可愛くないと言われたはずなのに触れられた部分が暖かくてうれしくなる。
わたしの中で気になる存在だったヒロさん。
好きなんだって。
この人の側にいたいって。
思った瞬間だった。
「優奈が涼を好きなら俺は応援するし他のやつを好きでも応援するよ。」
ヒロさんはわたしを両腕で包んだ。
ヒロさんがどうして抱きしめたのかわからなかったけど切なさとヒロさんを好きだと気付いた気持ちがごちゃごちゃで頭が働かない。
でも思った。
ここで暮らしてる間、ヒロさんがわたしを好きになってくれなくてもいい。
この幸せな時間を大切にしようと。
「じゃ、俺帰るな。優奈も湯冷めするから早く寝なよ。」
そう行ってヒロさんはソファから立ち上がった。
「おやすみ。」
「うん、おやすみ。」
わたしも素直に部屋に戻る。
大きなため息が静かな部屋に響く。
疲れきった体が余計に重く感じた。
次の日わたしはしばらく取っていなかった休みの日だった。
今日から気持ちを新たに切り替えて頑張ろうと朝から早起き。
朝の深雪を感じに行こうとウエアを着てゲレンデに向かおうとした時だった。
「優奈ちょっと話あるんだけど・・・時間いい??」
コンビニで仕事中のエリカさんが声をかける。
深雪を滑りに行こうと思ったんですけど・・・。
って言えません。
「大丈夫ですよ。」
ストーブ前にしゃがみ込みブーツの紐を縛り直す。
「わたしと基、今週いっぱいで地元に帰ることにしたの。で、新しい人が2人入ってくるから優奈が教えてあげてほしいんだ。」
・・・・。
エリカさんの予想外な言葉に頭が混乱する。
「エリカさん帰るって・・・どうして?」
「それはまた後で話すね。」
「・・・。」
「それで、シフトなんだけど修に言ったら優奈で大丈夫だろうって事になって、優奈にわたしのやってた事をやってほしいの。」
・・・・。
なんで??
クエッションマークが頭の中にいっぱい。
「マニュアルみたいな感じで作っておくから大丈夫!!話はそれだけ。
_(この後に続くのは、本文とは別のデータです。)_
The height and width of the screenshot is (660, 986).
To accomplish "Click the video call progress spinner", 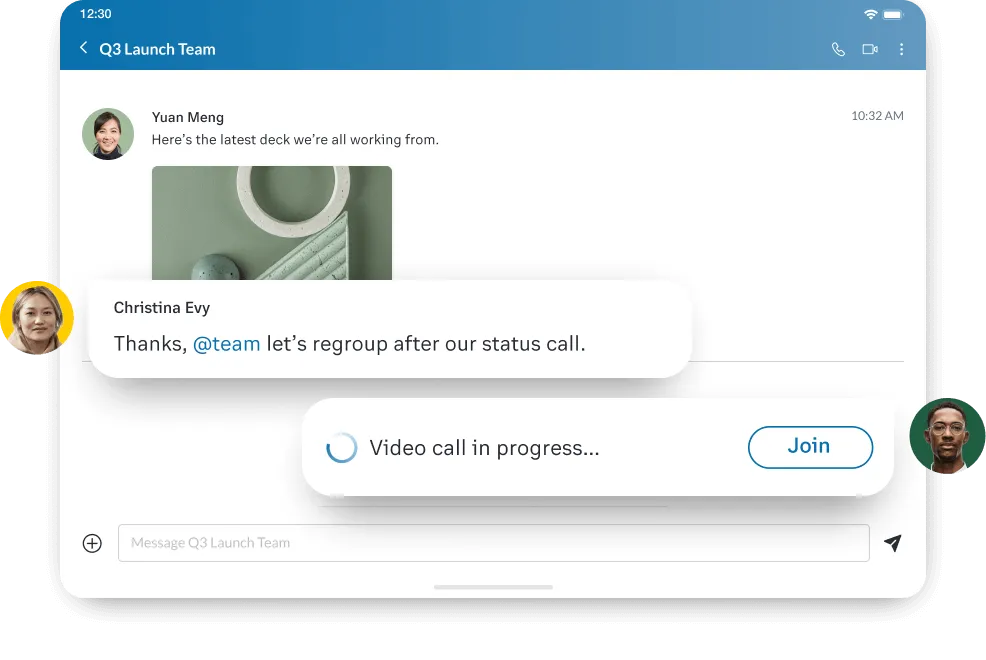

引き止めちゃってごめんね。いっぱい滑ってきてね。」
「エリカさん・・・。」
「ほらほら、早く行ってきな。帰る前にまた一緒に滑ろうね。」
「絶対ですよ。じゃ行ってきます。」
エリカさんと話したいことはいっぱいあったけどそれ以上は何も言えなかった。
またお別れか・・・
大好きなエリカさん。
お姉ちゃんのように慕ってた。
寂しいな。
この日のボードはそのことばかり考えて何回も転んで、人にぶつかって、集中できない自分に苛立ちお昼には寮に戻ってきてしまった。